AMD Inference Server

The AMD Inference Server is an easy-to-use inferencing solution designed for AMD CPUs, GPUs, FPGAs. It can be deployed as a server or through custom applications using its C++ API. The AMD Inference Server can also be extended to support other hardware accelerators and machine learning frameworks.

Features

  • Inference Server: The AMD Inference Server supports client requests using HTTP REST / websockets protocols using an API based on KServe’s v2 specification

  • C++ API: custom applications to directly call the backend to bypass the REST interface

  • Python REST library: clients can submit requests to the inference server from Python through this simplified Python API

  • Efficient hardware usage: The AMD Inference Server will automatically make use of all available FPGAs on a machine as needed with XRM

  • User-defined model parallelism: users can define how many models, and how many instances of each, to run simultaneously

  • Batching: incoming requests are batched based on the model’s specifications transparently

  • Integrated with Vitis AI: The AMD/Xilinx Inference Server can serve most xmodels generated from Vitis AI

  • End-to-end inference: A graph of computation such as pre- and post-processing can be written and deployed with the AMD/Xilinx Inference Server using AKS

  • Integrated with ZenDNN: The AMD Inference Server can serve ZenDNN optimized TensorFlow/PyTorch models on AMD EPYC CPUs.

Learn more

The documentation for the AMD Inference Server is available online.

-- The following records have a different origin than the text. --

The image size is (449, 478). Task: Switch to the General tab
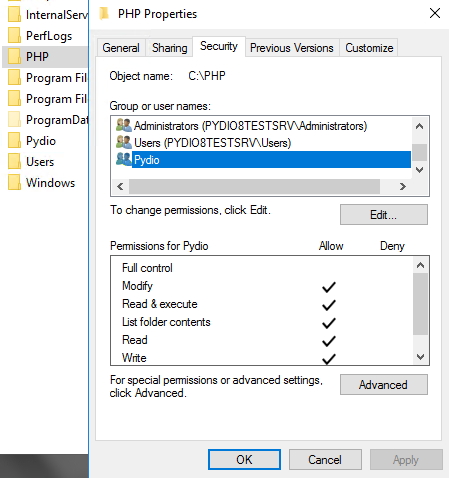click(x=121, y=48)
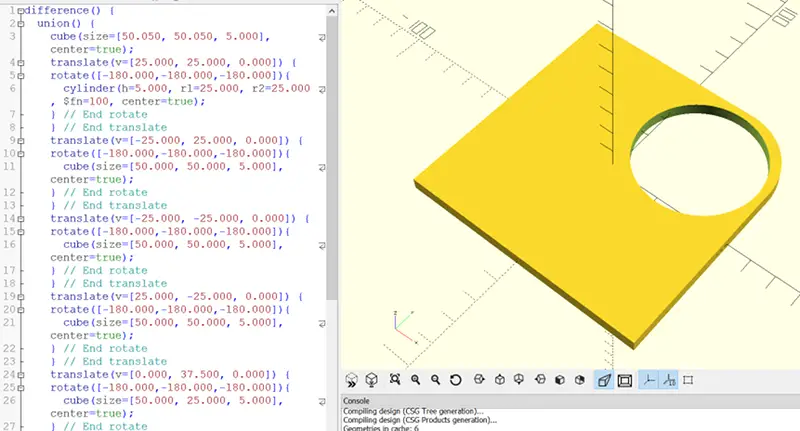Collapse the union() block at line 2
Image resolution: width=800 pixels, height=431 pixels.
[x=20, y=22]
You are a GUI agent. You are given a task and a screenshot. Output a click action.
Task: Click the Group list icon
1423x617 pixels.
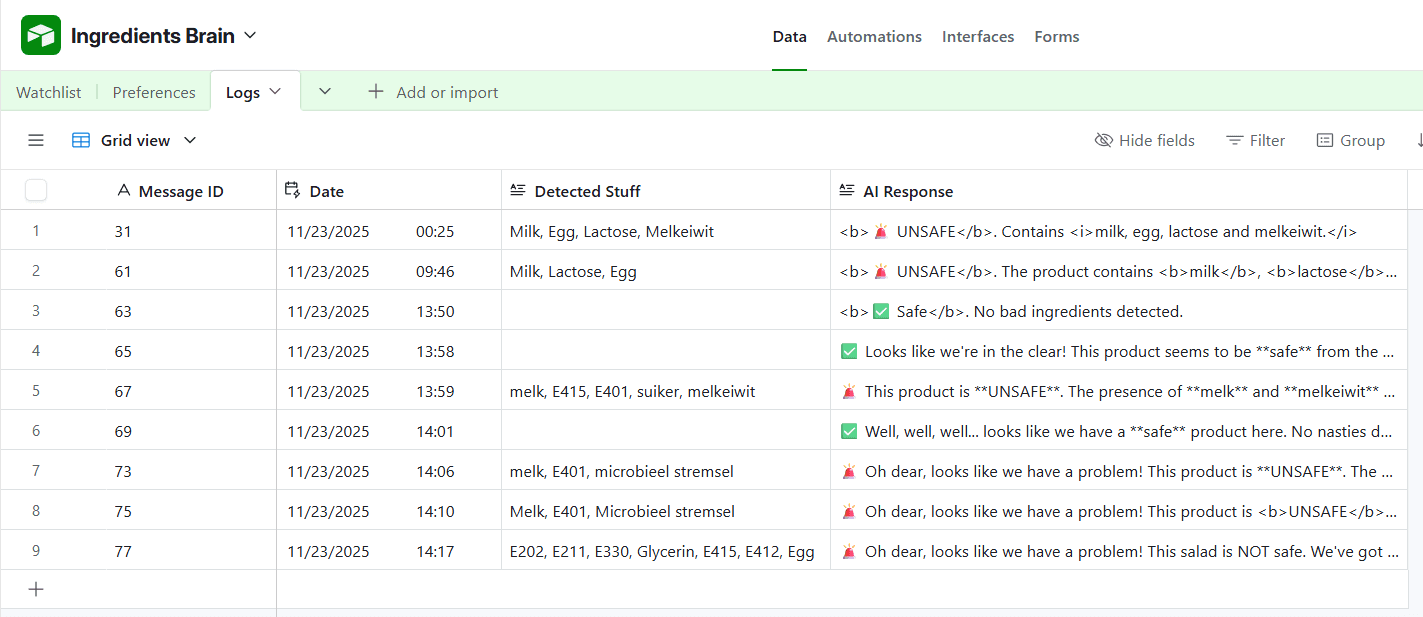[x=1325, y=141]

Check out the Quickstart on how to get started.

Support

Raise issues if you find a bug or need help. Refer to Contributing for more information.

License

The AMD Inference Server is licensed under the terms of Apache 2.0 (see LICENSE). The LICENSE file contains additional license information for third-party files distributed with this work. More license information can be seen in the dependencies.